The IBM Call for Code competition brings together innovators, problem solvers, and developers to create solutions built on open-source technology. This year's competition attracted over 500,000 entries from around the world.
Honestly and Plenti, two of the five global finalists in this year's Global category, were from the University of Sydney and a third entry from the University, FarmAid, was a finalist in the University category.
Both Honestly and Plenti received a prize of $US10,000 after placing 3rd runner up and 4th runner up respectively.
"Call for Code isn't just for coders," said Dr Sandra Alday, Director of the Business School's Dalyell Program, for high-achieving students across the University, who coordinated the University’s Call for Code entries.
"Our entries show the value in bringing together students from a range of disciplines and different ways of thinking to develop workable solutions.
"Even more remarkable is that two of our finalists were up for the competition's major prize, which has open entry. This has seen them compete against professional developers from around the world with years of experience."
Alison Haire, Developer Advocate at IBM, was impressed by the calibre of talent from the University of Sydney teams and by their passion to make a real difference and build tech innovation that matters.
"Collaborating with Sandra and the Dalyell Students has been a highlight of the Call For Code Challenge for me, as has following their amazing journeys, and I'm looking forward to meeting next year's change-makers and hearing their ideas for the future," says Alison.
The University of Sydney also received the 2021 Call for Code University Engagement Award, which recognises organisations that have exhibited a deep commitment to Call for Code.
Honestly is a solution to promote responsible production and consumption.

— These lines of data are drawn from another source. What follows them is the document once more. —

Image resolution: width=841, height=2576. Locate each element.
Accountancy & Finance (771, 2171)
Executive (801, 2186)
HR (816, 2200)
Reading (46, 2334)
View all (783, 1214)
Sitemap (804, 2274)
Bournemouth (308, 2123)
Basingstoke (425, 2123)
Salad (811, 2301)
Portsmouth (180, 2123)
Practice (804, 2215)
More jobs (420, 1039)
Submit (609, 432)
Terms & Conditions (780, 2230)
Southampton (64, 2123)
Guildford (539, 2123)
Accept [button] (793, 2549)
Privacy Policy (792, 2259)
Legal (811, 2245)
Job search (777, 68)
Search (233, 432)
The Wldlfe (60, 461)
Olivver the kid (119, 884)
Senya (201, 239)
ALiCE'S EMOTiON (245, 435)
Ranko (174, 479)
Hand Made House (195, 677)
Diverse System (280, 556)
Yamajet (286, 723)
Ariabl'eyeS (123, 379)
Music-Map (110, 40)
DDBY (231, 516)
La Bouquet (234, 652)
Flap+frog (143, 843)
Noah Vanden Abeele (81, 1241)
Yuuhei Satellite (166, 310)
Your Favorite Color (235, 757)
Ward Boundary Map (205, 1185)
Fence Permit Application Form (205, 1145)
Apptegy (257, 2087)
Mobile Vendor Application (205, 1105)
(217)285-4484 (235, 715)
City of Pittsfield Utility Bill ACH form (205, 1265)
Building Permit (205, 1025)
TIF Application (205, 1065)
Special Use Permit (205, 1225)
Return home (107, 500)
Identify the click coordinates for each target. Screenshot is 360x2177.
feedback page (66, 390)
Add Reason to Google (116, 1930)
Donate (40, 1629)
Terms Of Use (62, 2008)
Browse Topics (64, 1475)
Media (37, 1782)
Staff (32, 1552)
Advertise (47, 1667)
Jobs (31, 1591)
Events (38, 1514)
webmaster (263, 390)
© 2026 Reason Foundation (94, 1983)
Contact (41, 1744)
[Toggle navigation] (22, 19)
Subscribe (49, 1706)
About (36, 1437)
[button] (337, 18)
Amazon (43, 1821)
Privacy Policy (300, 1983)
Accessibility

It’s a browser extension that functions as a shopping assistant, providing information on the ethical practices that have gone into the goods and services that online shoppers intend to purchase.
The team included University of Sydney students Liam Mills (Commerce and Engineering Honours, Dalyell Scholar), Harrison Adkin (Commerce and Engineering Honours, Dalyell Scholar) and Bangshuo Zhu (Arts and Engineering Honours), as well as University of Technology Sydney students Lachlan Masters and Nick Wright.
"The information surrounding how sustainably and how ethically these products were sourced was important, something consumers would care about," said co-founder Harrison Adkin.
Plenti is a solution to help reduce household food waste. The app brings up an inventory list of what's in a consumer's fridge, using a traffic light system to indicate when each item is due to expire or go off. Food inventory can be entered manually into a phone or via a receipt scanner.
The team included University of Sydney students Vivian Yu (Commerce and Advanced Studies), Christina Liu (Commerce and Advanced Studies), James Macintyre (Commerce and Advanced Studies), David Young (Science and Engineering Honours, Dalyell Scholar), and University of New South Wales student Apurva Shukla.
"One third of the world's food is wasted and in Australia most of it is driven by consumer households," said co-founder Vivian Yu.
FarmAid is a solution to help smallholder farmers cope with extreme weather events and crop disease. It gives farmers access to real-time weather events and helps them identify crop diseases through photo-based crop analysis. FarmAid links farmers to local experts and offers production cycle recommendations.
Co-founders Joshua Suntup (Commerce and Laws, Dalyell Scholar) and Muna Aden (Commerce, Dalyell Scholar) spoke with coffee farmers in Rwanda while developing their solution, gaining first-hand understanding of how technology could help them improve crop yields.